From heart-to-heart chats to 'national conversations', dialogue is often held up as a model of responsible and productive interaction. Yet at times, calls for more dialogue seem to mask monological presuppositions that 'everyone' will end up agreeing to the same thing.
In this talk, Professor Matt Tomlinson examines the different meanings of monologue and dialogue and the ways they are related in political and religious speech. Drawing on detailed and long-term ethnographic research in Fiji, Samoa, and Australia, he describes the ways in which political and religious speakers make claims about what counts as dialogue, who gets to participate, and what happens when dialogue fails to take shape or falls apart.

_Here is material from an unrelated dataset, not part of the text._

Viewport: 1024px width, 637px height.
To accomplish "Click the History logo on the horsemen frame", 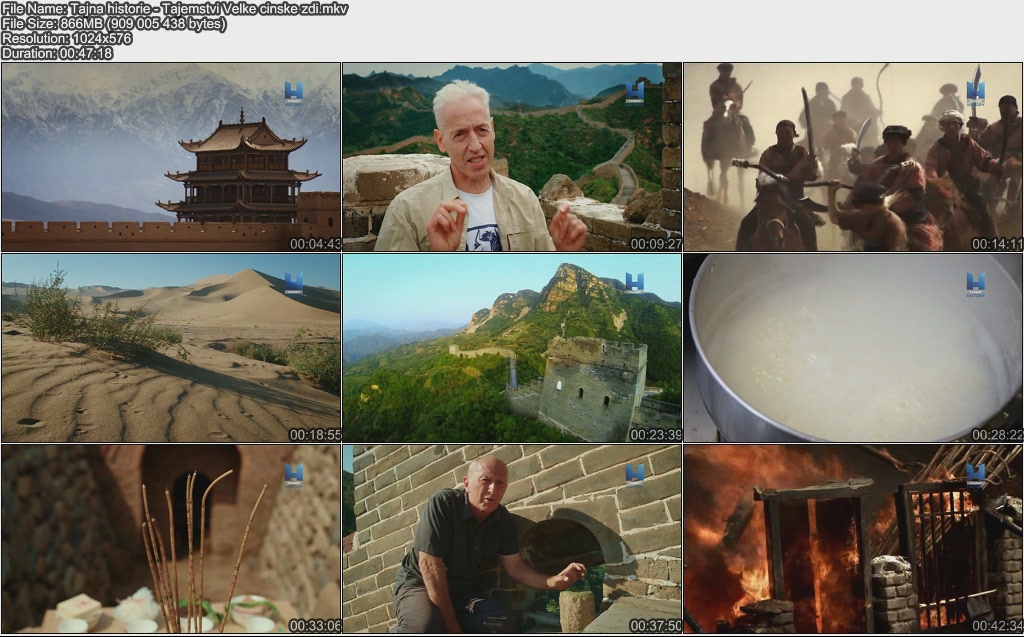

Examples come from diverse contexts ranging from casual kava-session conversations to formal chiefly oratory and from spirit mediums’ dialogues with the dead to preachers’ assertions of what they consider universal truths. In examining the relationship between monologue and dialogue, Matt explores themes of challenge, vulnerability, consensus, and commitment. Ultimately, monologue and dialogue can be seen as always co-present tendencies in particular political and religious speech genres.
6-7pm Academic Lecture
7-7.30pm Networking drinks & canapes
About the Speaker
Matt Tomlinson is Professor at the School of Culture, History and Language in the College of Asia and the Pacific.

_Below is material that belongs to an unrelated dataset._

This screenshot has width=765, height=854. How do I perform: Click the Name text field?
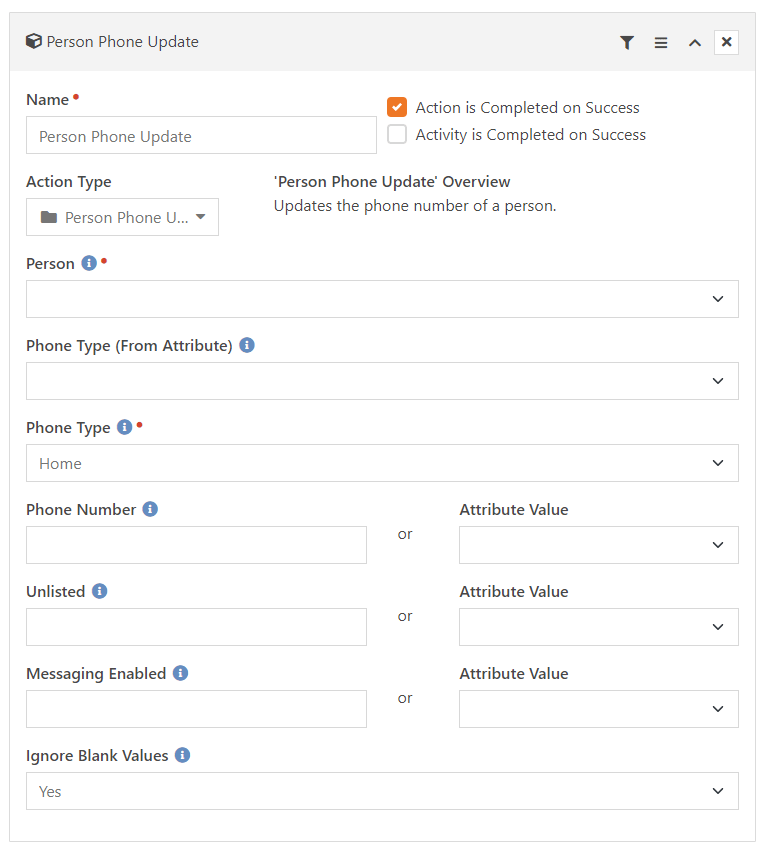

He is a sociocultural anthropologist who studies the relationship between language, politics, and religious ritual. His work focuses on how people organise themselves to communicate with 'extrahuman' figures (including God, ancestors, and spirits) and what social effects such ritual communication has.

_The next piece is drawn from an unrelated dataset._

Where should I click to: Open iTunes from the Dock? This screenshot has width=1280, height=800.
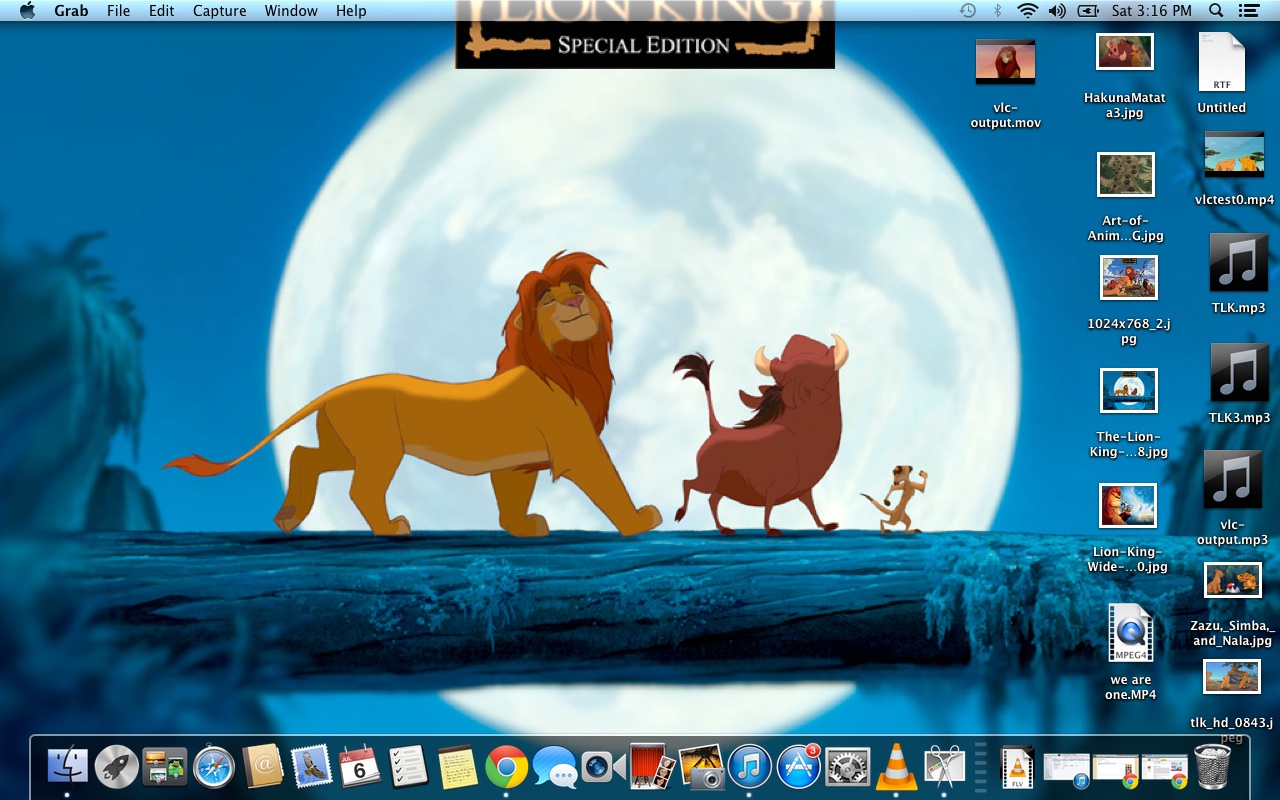tap(750, 768)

Matt's diverse research interests encompass various aspects of Oceania, including Fiji, Samoa, and Australia. He delves into language, culture, religion, ritual, theology, Christianity, and spiritualism.
Read more about Matt's profile here.
Professorial Lecture Series
This public lecture is the second in a series of four lectures that aim to celebrate our esteemed academics and showcase their areas of expertise in research and teaching.